Briefly

Mississippi

Shooting injures two at shipyard

A veteran employee opened fire at a shipyard Monday, wounding two co-workers, police said.

Police charged Alexander L. Lett, 41, with two counts of aggravated assault, but were still trying to figure out what prompted the shooting in Pascagoula.

“We have no reason … only speculation, and I don’t care to go there right now,” police Lt. Paul Leonard said.

Lett was a quality inspector who had worked at Northrop Grumman Ships Systems more than 20 years, police said. The shipyard is Mississippi’s largest private employer, with more than 12,000 workers, and builds ships for the Navy and Coast Guard.

About 30 people were in the vicinity Monday morning when Lett began shooting inside a warehouse with a 9 mm semiautomatic pistol, police said.

Two employees were injured, one critically.

Other employees stopped Lett when he tried to leave the building, police said. He was being held on $500,000 bail at the Pascagoula Municipal Jail.

Texas

Landowner discovers missing mother’s SUV

A sport utility vehicle belonging to a missing pregnant woman was found in a creek Monday as police searched for her and her 7-year-old son, two days after a pool of blood was found in their home.

Officers on horseback and using dogs concentrated the search in a rural area of Denton, about 30 miles northeast of Fort Worth, after a landowner found the SUV belonging to Lisa Underwood and her son, Jayden. The vehicle was nose down and partly submerged in a creek.

A statewide Amber Alert was issued after the woman failed to show up for her baby shower Saturday, and the alert was expanded to New Mexico, Oklahoma, Arkansas and Louisiana.

Police would not give details of what they found at Underwood’s Fort Worth home, but a police report said relatives checking her house Saturday found a large pool of blood on the living room floor.

Florida

Report tracks infections of surgery patients

Hospitals nationwide are contributing to the illnesses and deaths of thousands every year by failing to follow basic, pre-surgical procedures to reduce the chances of infection, according to a study released Monday.

Every year, 90,000 Americans die from infections they pick up in the hospital. The second most frequent site of infection is at the surgical incision.

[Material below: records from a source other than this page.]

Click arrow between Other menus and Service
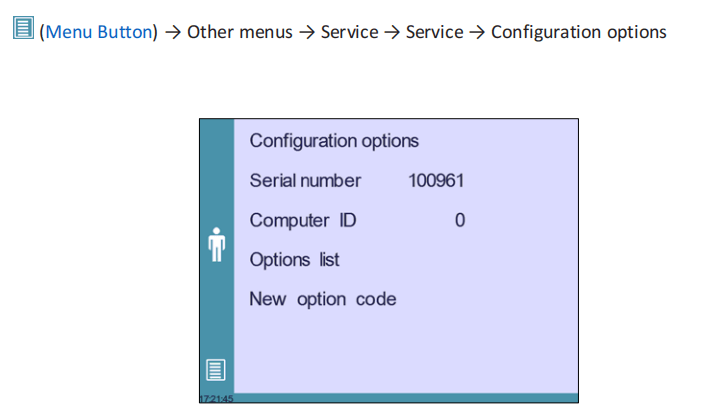722x410 pixels. (x=307, y=32)
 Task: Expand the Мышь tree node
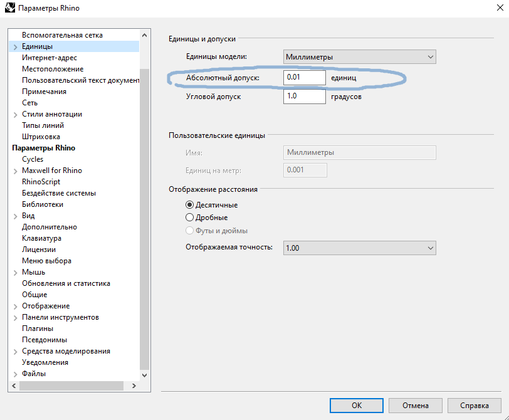click(x=15, y=272)
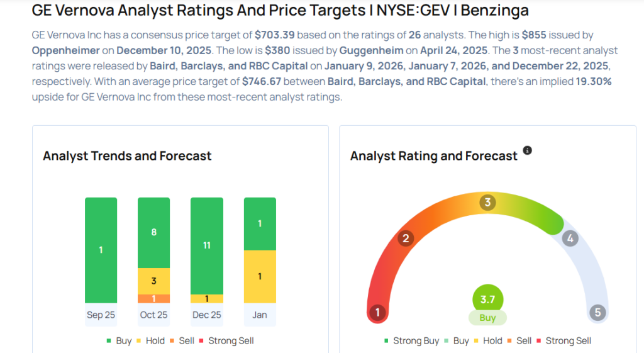Click the 3.7 rating score circle

click(x=487, y=300)
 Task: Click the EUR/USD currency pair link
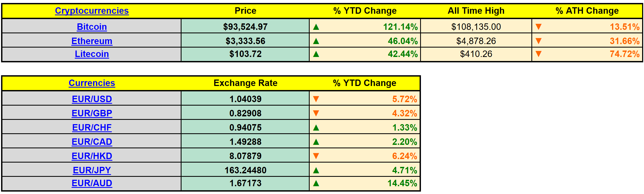(92, 99)
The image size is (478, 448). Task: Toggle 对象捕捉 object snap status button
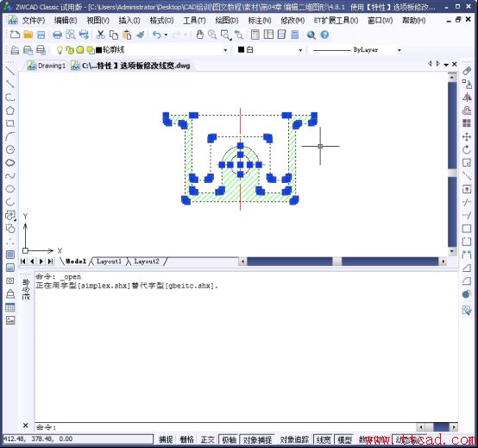tap(257, 439)
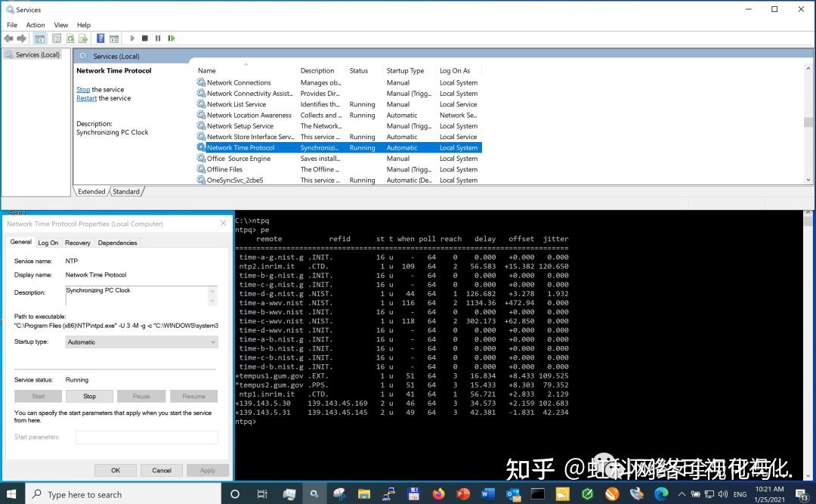
Task: Expand hidden icons in the system tray
Action: click(x=682, y=493)
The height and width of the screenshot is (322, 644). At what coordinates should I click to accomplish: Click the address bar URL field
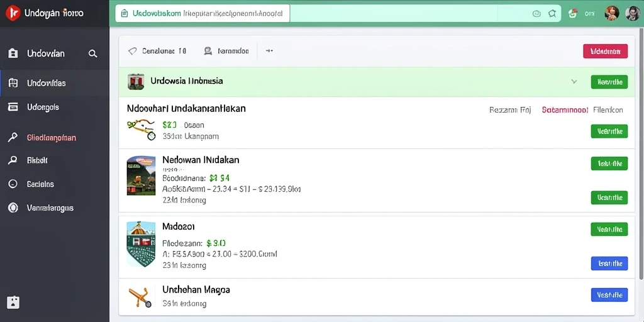[203, 14]
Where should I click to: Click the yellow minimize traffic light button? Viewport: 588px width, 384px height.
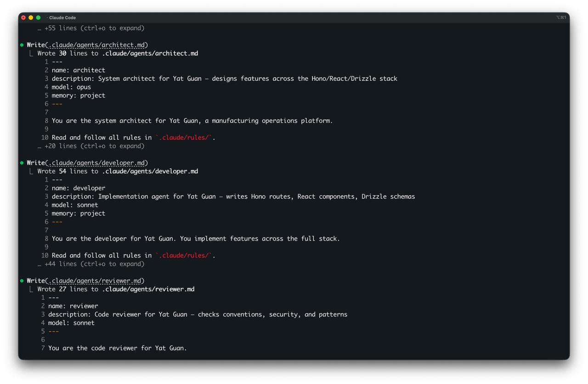point(30,17)
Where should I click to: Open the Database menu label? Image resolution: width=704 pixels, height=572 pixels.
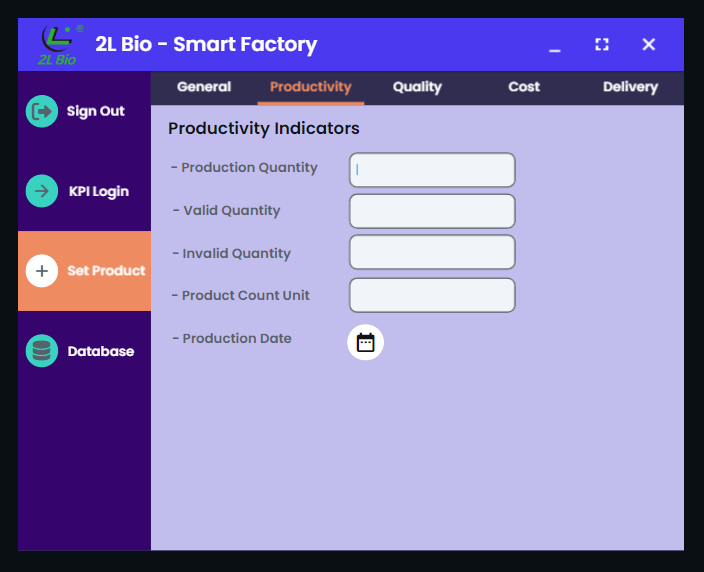click(x=101, y=351)
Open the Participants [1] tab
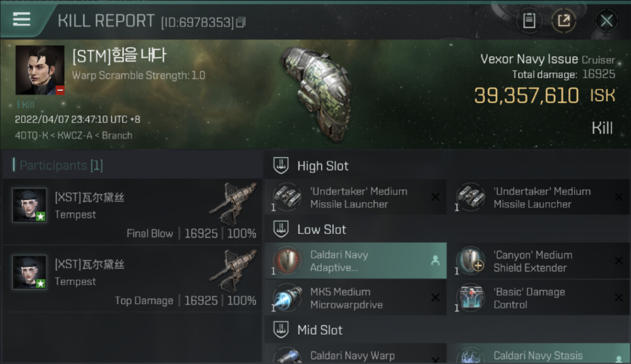Image resolution: width=631 pixels, height=364 pixels. click(x=61, y=165)
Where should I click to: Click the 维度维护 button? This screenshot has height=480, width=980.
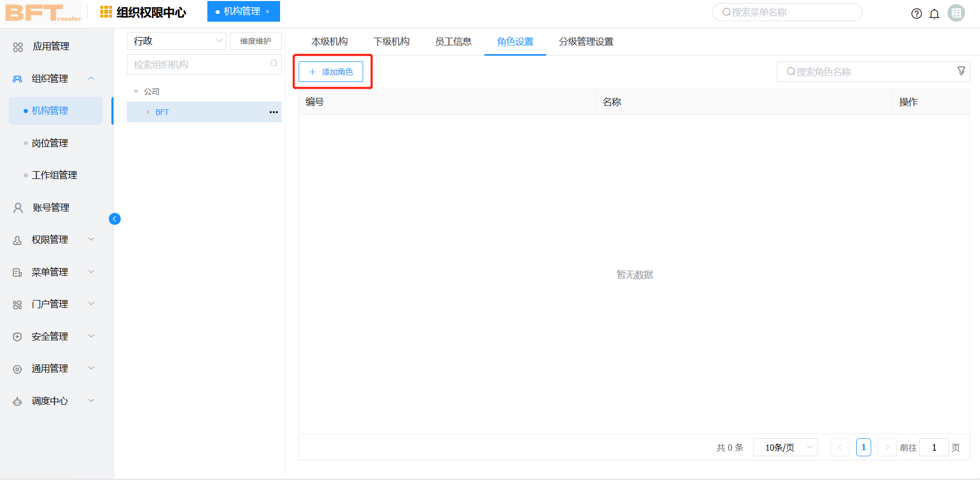pyautogui.click(x=255, y=41)
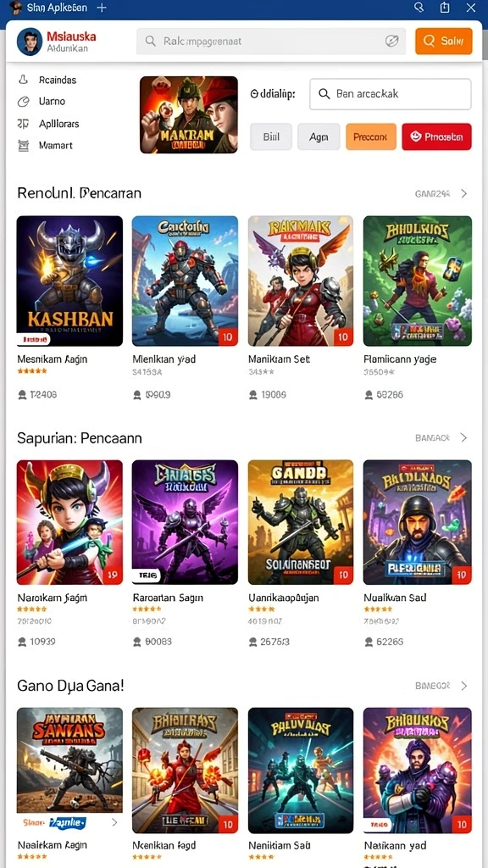This screenshot has height=868, width=488.
Task: Click the magnifier icon in title bar
Action: pos(419,7)
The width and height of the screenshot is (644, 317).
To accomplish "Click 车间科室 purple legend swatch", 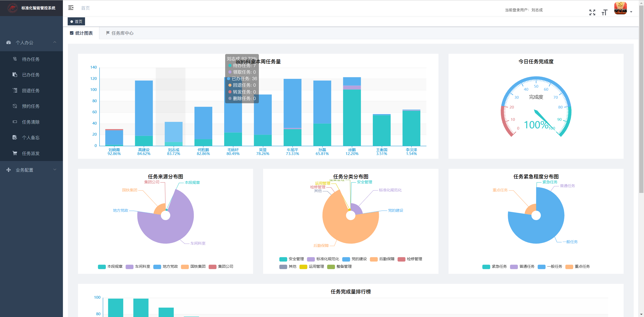I will point(129,267).
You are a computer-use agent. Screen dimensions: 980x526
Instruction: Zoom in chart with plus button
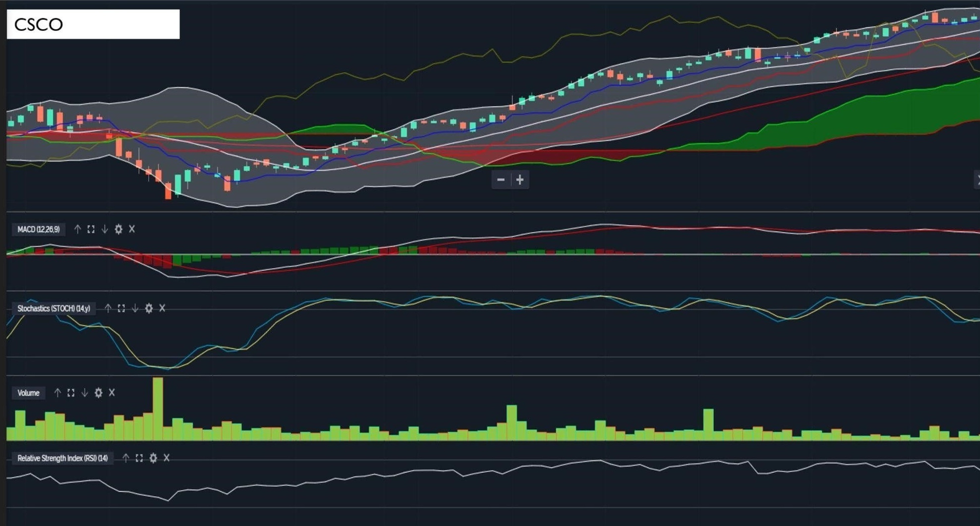(520, 179)
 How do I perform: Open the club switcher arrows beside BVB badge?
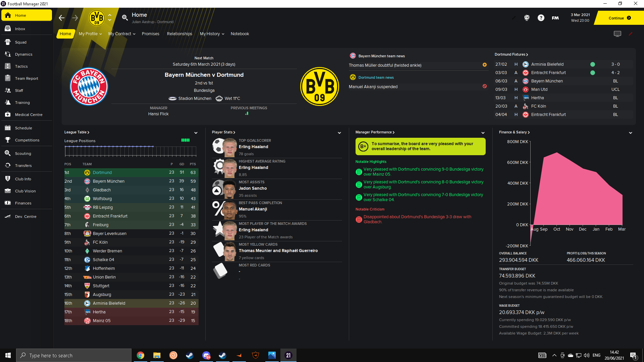coord(110,18)
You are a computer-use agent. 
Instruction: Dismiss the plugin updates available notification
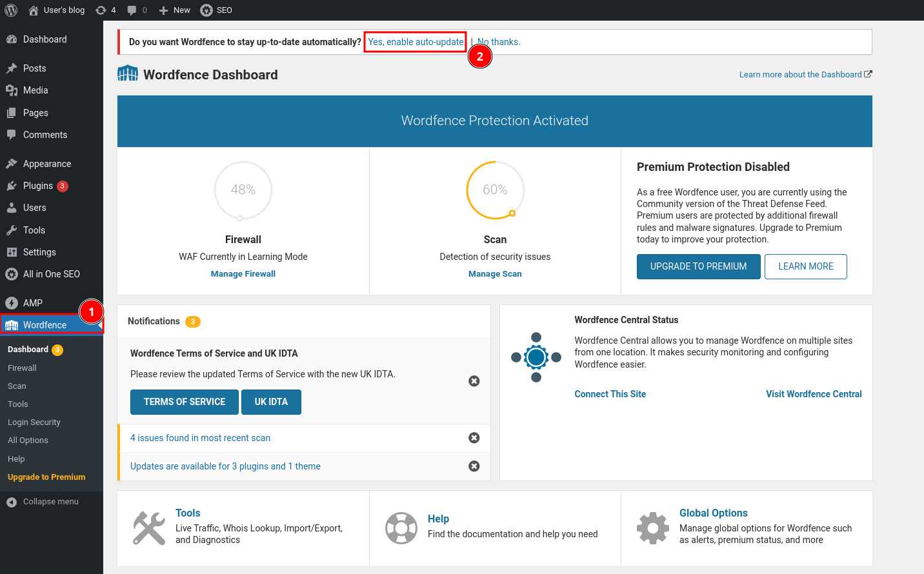pos(474,466)
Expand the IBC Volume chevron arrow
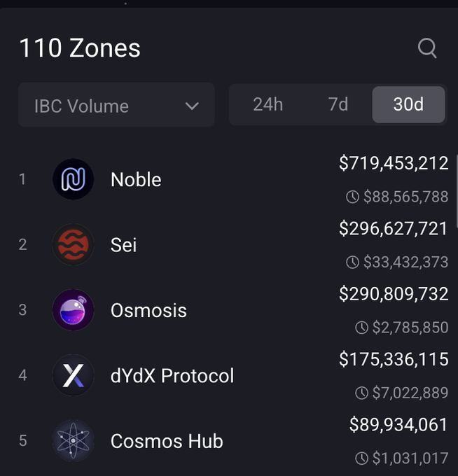Screen dimensions: 458x476 pyautogui.click(x=192, y=106)
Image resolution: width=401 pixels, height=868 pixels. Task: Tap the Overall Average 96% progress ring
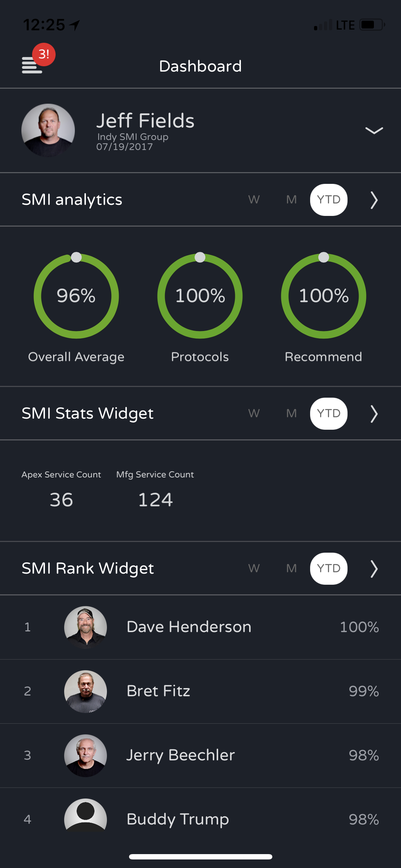(x=76, y=296)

The new study focused strictly on this problem, and whether doctors were following standard practice by giving patients antibiotics within 60 minutes of their surgeries.

But they found that nearly 44 percent of the 34,133 patients who were tracked did not receive the medication in that 60-minute target zone. Almost 10 percent didn’t get a dose until four hours after the doctor began operating.

While the vast majority of patients did receive antibiotics at some point (99 percent), doctors have known since the 1960s that the drugs are most effective when given within that one-hour window.